With Christmas so close, things were bound to become a little chaotic. So, today I took a personal trip to my local Christian bookstore for some "me time". I thought I'd finish some last minute shopping, but God had a different idea. As I scanned the books (half of which I've already read) one stood out to me. It was The Chase by Kyle and Kelsey Kupecky. I don't know how to explain why it popped out to me amongst hundreds of titles, but I picked it up and started to read. Now, I always know a book is brilliant when I cry after the foreword...and this was just the case.

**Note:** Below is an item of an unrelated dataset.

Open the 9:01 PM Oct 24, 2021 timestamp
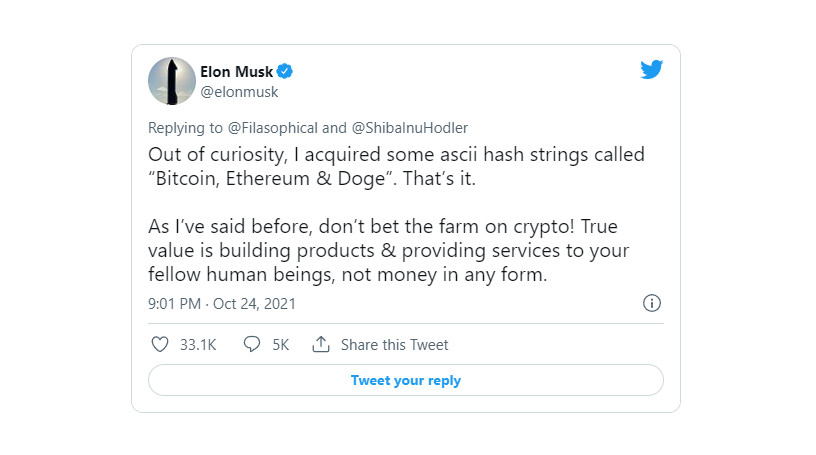 (x=222, y=304)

The question that the book poses is who am I chasing? Is it Christ...or the world that has consumed me for so long? When I really think about my answer, my heart breaks. I strive everyday to live a life that reflects and glorifies God, but I am constantly fighting the temptation to follow the call of the world.
The book quotes Proverbs 3:5-6 from the Message translation...and it hit me in a way that I did not expect.

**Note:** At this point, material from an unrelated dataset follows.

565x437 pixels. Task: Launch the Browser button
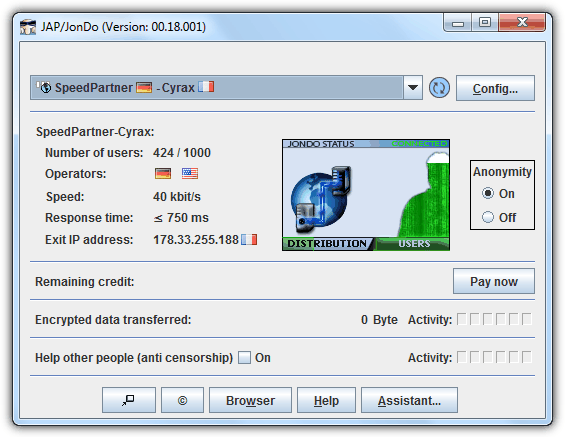(x=250, y=400)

"Trust God from the bottom of your heart; don't try to figure out everything on your own. Listen for God's voice in everything you do, everywhere you go; he's the one who will keep you on track."
This verse speaks to me because I know that no matter what the world has to offer, God is always greater...and His plan is so much better than anything that I could ever imagine or think up on my own.
My heart belongs to God, because He loves me in a way that nothing and no one in or of this world can, or will, ever fulfill or match.
My God is greater than everything, so I will trust Him in ALL things.
I will chase God with all my heart. After all, He already pursues me with unconditional love and grace that covers all sin.